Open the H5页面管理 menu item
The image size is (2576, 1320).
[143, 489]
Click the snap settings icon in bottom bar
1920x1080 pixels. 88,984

* _Problem to work on_
Copy out the material above in its entirety, exactly.

* _Solution below_
Open the H5页面管理 menu item
The image size is (2576, 1320).
[143, 489]
Click the snap settings icon in bottom bar
1920x1080 pixels. 88,984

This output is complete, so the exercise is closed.